Si, comme ses deux prédécesseurs, Sun Gangs démontre qu'Andrews manque d'un brin de clairvoyance et de goût pour choisir les titres de ses albums, le talent du jeune homme chapeauté explose une fois encore littéralement à la face de l'auditeur une fois le disque placé dans le lecteur avec, en particulier, le premier single, "The Letter", ou encore "Killed by the Boom" et "Three Sisters". Ces trois morceaux violents, beaucoup plus énergiques que précédemment, où l'on croit sentir l'inspiration des Smashing Pumpkings ou d'Arcade Fire, où la voix nasillarde et rocailleuse d'Andrews fait une nouvelle fois des merveilles, peuvent surprendre ceux qui s'attendaient à retrouver des morceaux très pop et sautillants. Effectivement, The Veils ont décidé de monter le son d'un cran, en mettant de côté leur tendance à proposer des titres joyeux et euphorisants, comme "The Tide That Left and Never Came Back" sur le premier album ou "Advice for Young Mothers to Be" sur le précédent. Voici un choix qui pourra, le cas échéant, leur être reproché, mais qui traduit clairement une saine envie d'avancer.

Comme Nux Vomica, Sun Gangs est un album aux trois visages, où chansons rapides et morceaux plus lents, folk et précieux ("Sit Down by the Fire", "Scarecrow") cohabitent assez miraculeusement avec des titres plus tendus et rêches, proches de la rupture ("Larkspur"), bien aidés par Finn Andrews, qui, depuis toujours, sait doser ses effets comme personne, y compris sur scène, d'ailleurs, puisque le souvenir de la prestation ô combien charismatique du groupe à la Boule noire à Paris en octobre 2006 est encore dans toutes les mémoires. Evidemment, le songwriting talenteux et délicat du fils de Barry Andrews (XTC) marque ce nouvel album, dont les paroles sombres et souvent désespérées soulignent  encore une fois la fragilité apparente d'une personnalité complexe.

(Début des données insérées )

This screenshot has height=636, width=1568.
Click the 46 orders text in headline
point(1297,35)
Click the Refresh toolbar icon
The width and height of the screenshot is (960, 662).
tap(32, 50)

Et si Sun Gangs ne parvient pas toujours à dissiper une certaine impression de maladresse,  apparaissant parfois comme un gauche décalque de Nux Vomica ("The House She Lived In" succédant à "House Where We All Live"), jusque dans l'enchaînement peu habile des morceaux (pourquoi avoir placé la lente "Sun Gangs" dès la deuxième position, au risque de faire retomber la pression ?), le bonheur de retrouver The Veils sur disque pour un troisième album de fort bonne tenue, conforte le fan dans son amour immodéré pour un groupe qui a su, jadis, toucher la grâce, et continue de la frôler, d'un peu plus loin, certes, mais pas au point de détourner l'attention.